→ Исходный отрывок

Читаем Шарль Моррас и «Action française» против Третьего Рейха полностью

Глава седьмая

Тревожный год путь к войне, 1938–1939

В этот тревожный год у Шарля Морраса была только одна мысль – как уберечь французскую молодежь от войны.

Робер Бразийяк

I.

Мюнхенское соглашение лишь отсрочило войну. «Сегодня я полагаю, что война точно будет здесь в течение двух или трех лет, – заявил Леон Доде. – Я так думаю, основываясь на знании германского народа, которое есть у “Action française”. Мы должны быть готовы к возможности вторжения во Францию. Сегодня – Судеты. Завтра это будет Данциг, послезавтра – колонии. Мы неизбежно движемся к войне. В этой ситуации, – добавил он, – для спасения Франции есть только два человека: победоносный военачальник Петэн и государственный муж Моррас. Других нет»[363]. Герой Вердена символизировал сопротивление Рейху. «Даладье должен немедленно уйти, передав должность Петэну, – писал Доде 11 сентября 1938 г. – К сожалению для страны Фош и Манжен мертвы, но имя Петэна в глазах Германии представляет того, кто победил их лучших полководцев»[364]. Франции надо вооружаться, чуть не ежедневно настаивал Моррас. 15 октября он обрушился на премьера: «Прошло пятнадцать дней после Мюнхена, когда Франция оказалась у пропасти. Что за две недели сделал Даладье, получивший чрезвычайные полномочия[365], для исправления ситуации, о необходимости которого сам же заявил? НИЧЕГО. Он даже не реформировал кабинет, в котором остались сторонники войны и катастрофы» (VCM, 401). Вождь монархистов сожалел, что в начале 1939 г. Даладье не поддержал его идею общенационального сбора средств для военной авиации в дополнение к бюджетным ассигнованиям.

→ Задания
[A] Ответьте по отрывку на три вопроса:
(i) Каких двух людей Леон Доде назвал единственными, кто может спасти Францию?
(ii) Какого числа Доде написал, что Даладье должен немедленно уйти и передать должность Петэну?
(iii) Какую идею Морраса Даладье не поддержал в начале 1939 г.?
[B] Перепишите из отрывка дословно фрагмент между словами «Глава седьмая» и «молодежь от войны.» включительно.

→ Материал

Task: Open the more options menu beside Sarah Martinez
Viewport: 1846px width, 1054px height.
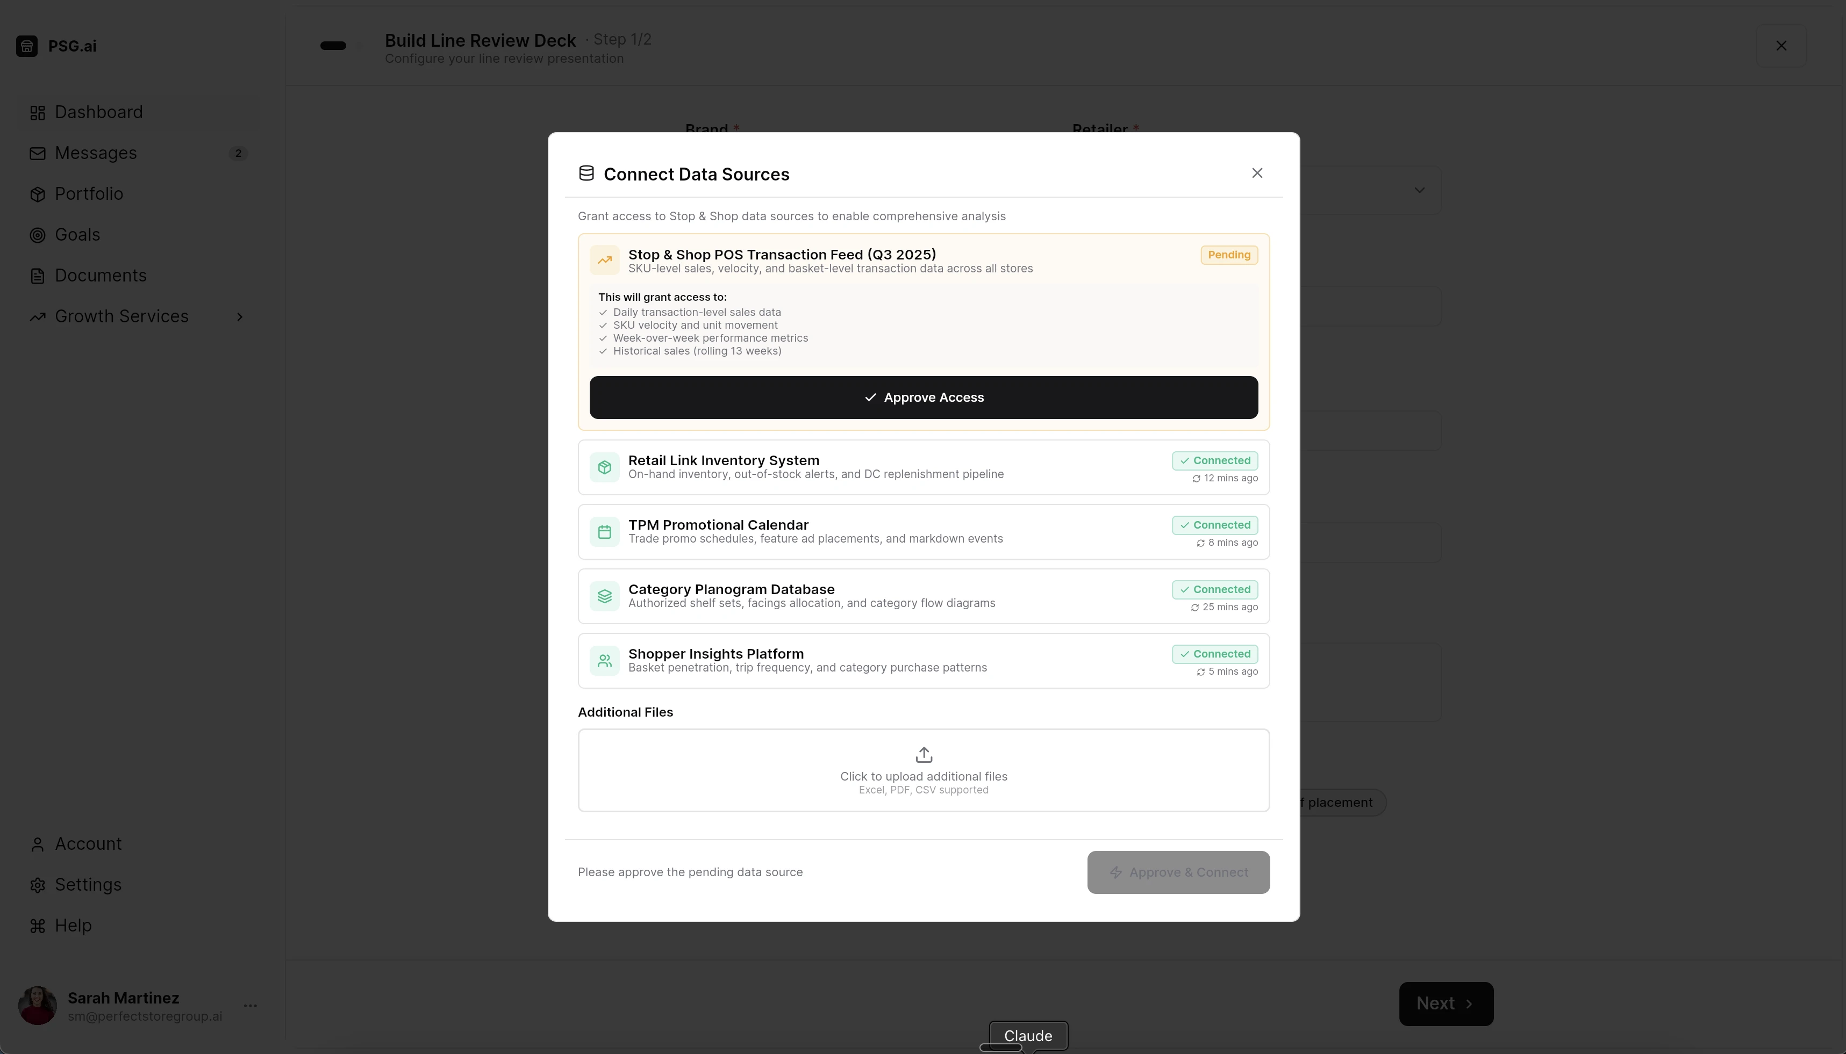Action: [x=250, y=1005]
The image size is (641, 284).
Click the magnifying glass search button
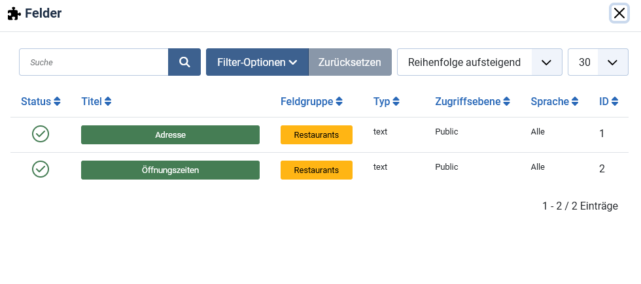pyautogui.click(x=184, y=62)
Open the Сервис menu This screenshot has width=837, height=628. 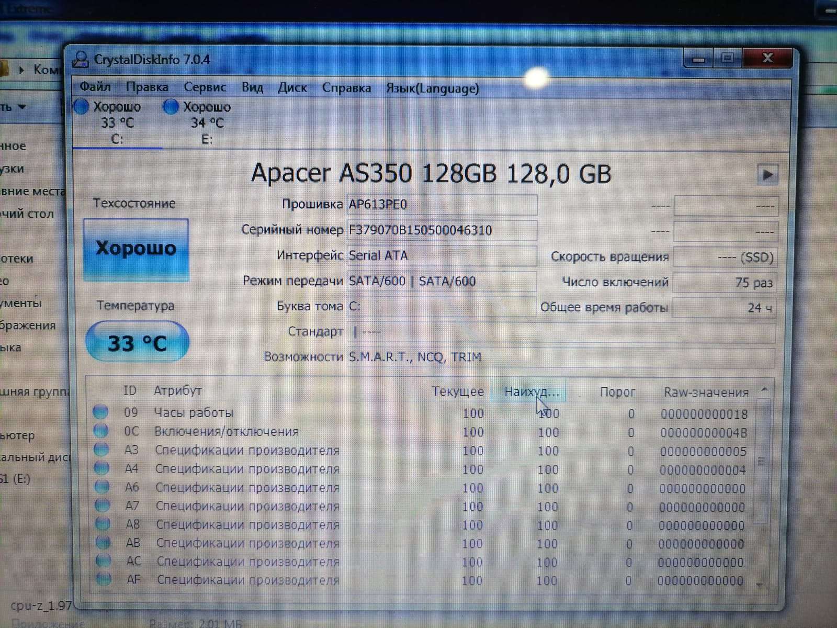205,87
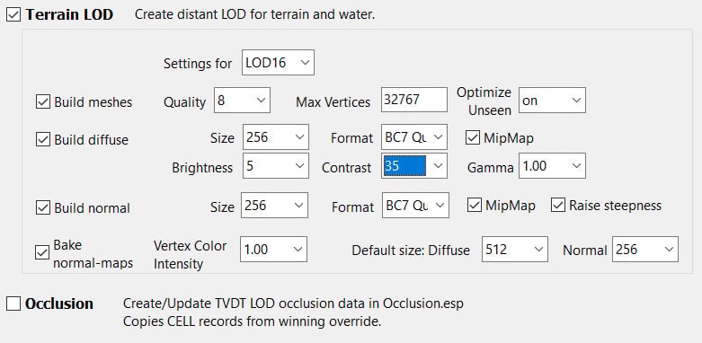Open the Gamma dropdown
Image resolution: width=702 pixels, height=343 pixels.
[552, 165]
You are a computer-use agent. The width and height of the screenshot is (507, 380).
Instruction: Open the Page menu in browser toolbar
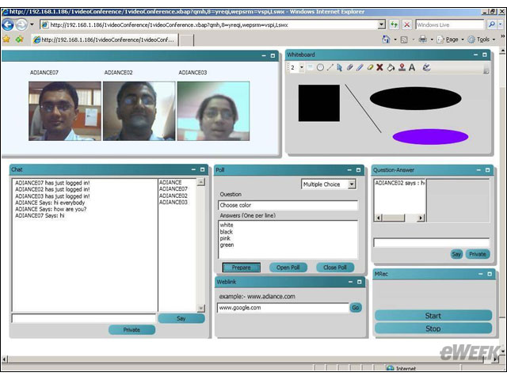pos(452,40)
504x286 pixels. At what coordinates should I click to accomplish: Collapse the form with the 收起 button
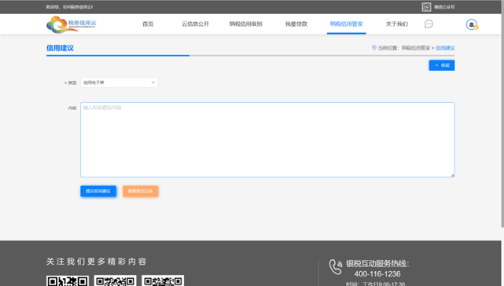[x=442, y=65]
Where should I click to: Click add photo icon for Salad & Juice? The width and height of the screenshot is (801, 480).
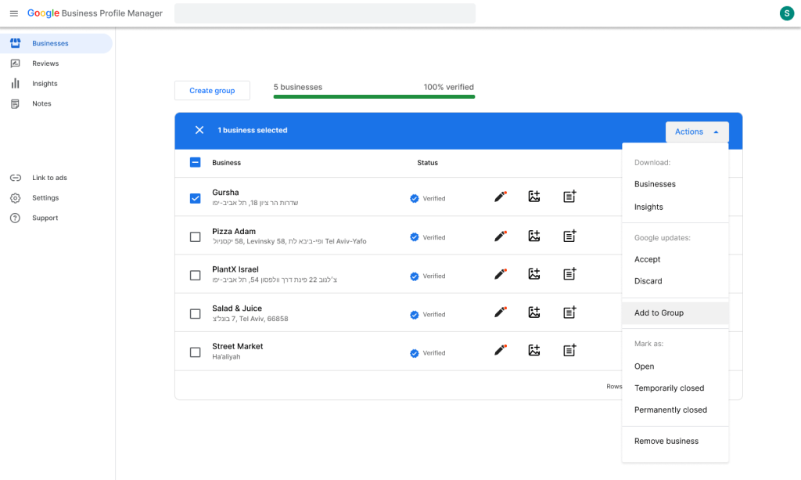point(534,312)
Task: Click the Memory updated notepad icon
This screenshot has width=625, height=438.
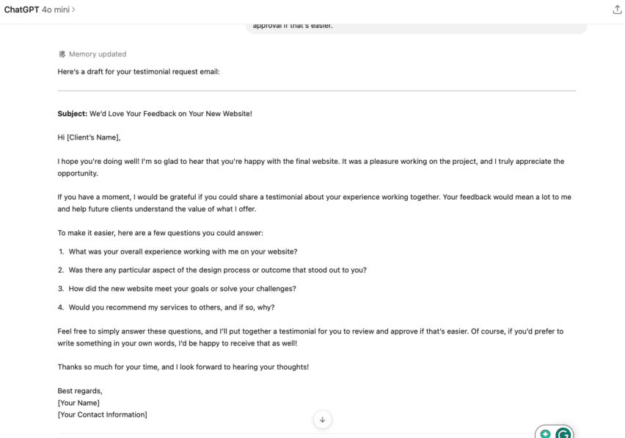Action: click(62, 54)
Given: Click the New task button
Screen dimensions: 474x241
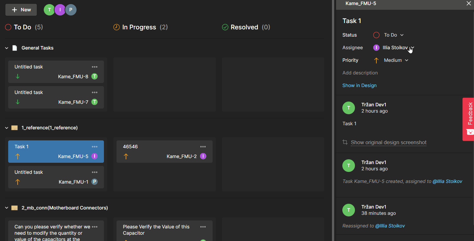Looking at the screenshot, I should [x=21, y=10].
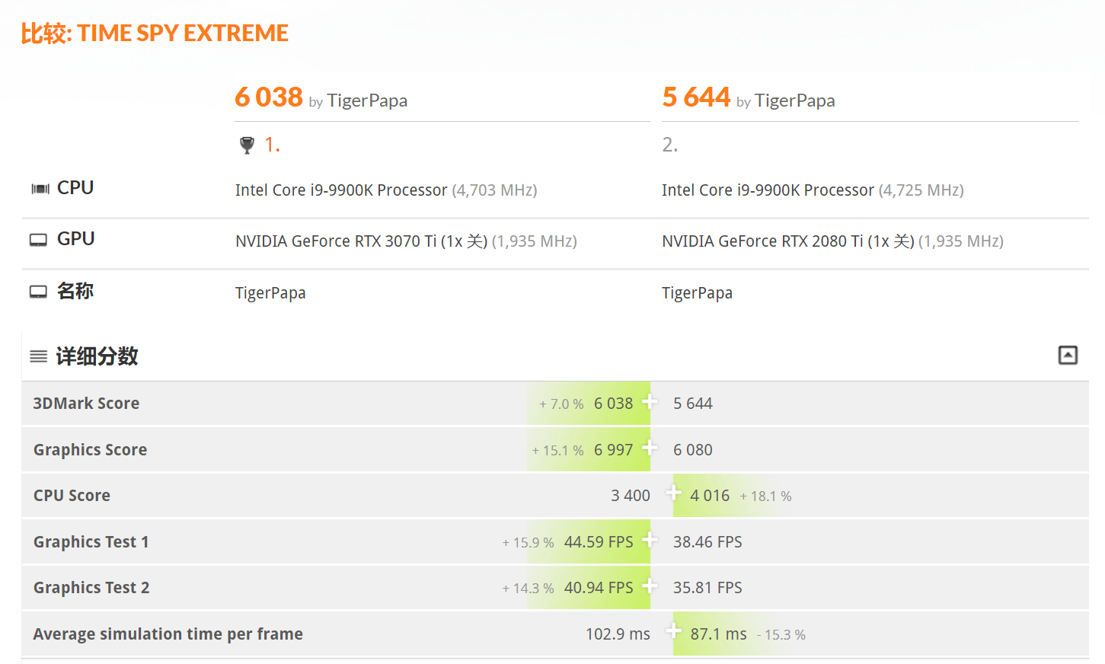Click the list icon beside 详细分数
The image size is (1105, 664).
(x=39, y=356)
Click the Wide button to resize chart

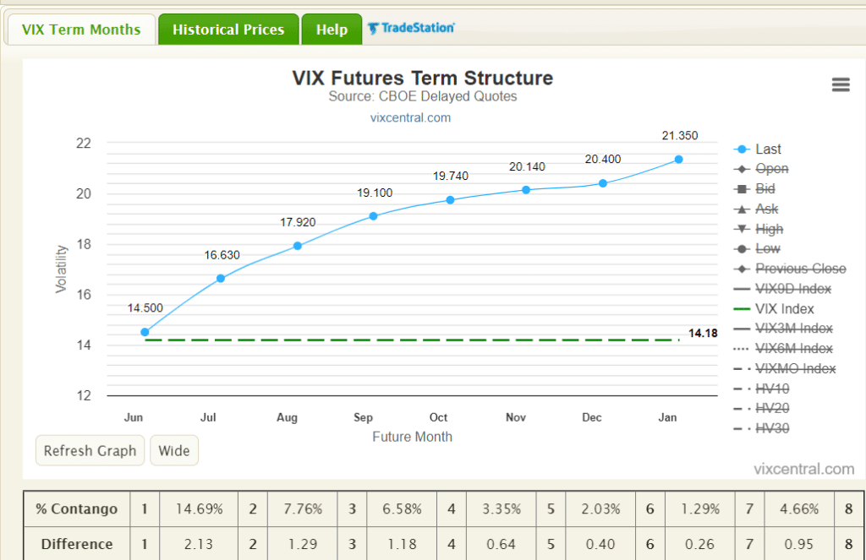click(x=173, y=450)
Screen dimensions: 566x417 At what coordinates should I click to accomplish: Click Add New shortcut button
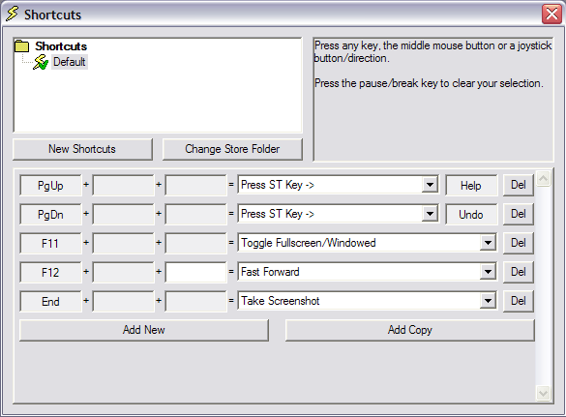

→ Решённые задания
[A]
(i) Победоносного военачальника Петэна и государственного мужа Морраса.
(ii) 11 сентября 1938 г.
(iii) Идею общенационального сбора средств для военной авиации в дополнение к бюджетным ассигнованиям.

[B]
Глава седьмая

Тревожный год путь к войне, 1938–1939

В этот тревожный год у Шарля Морраса была только одна мысль – как уберечь французскую молодежь от войны.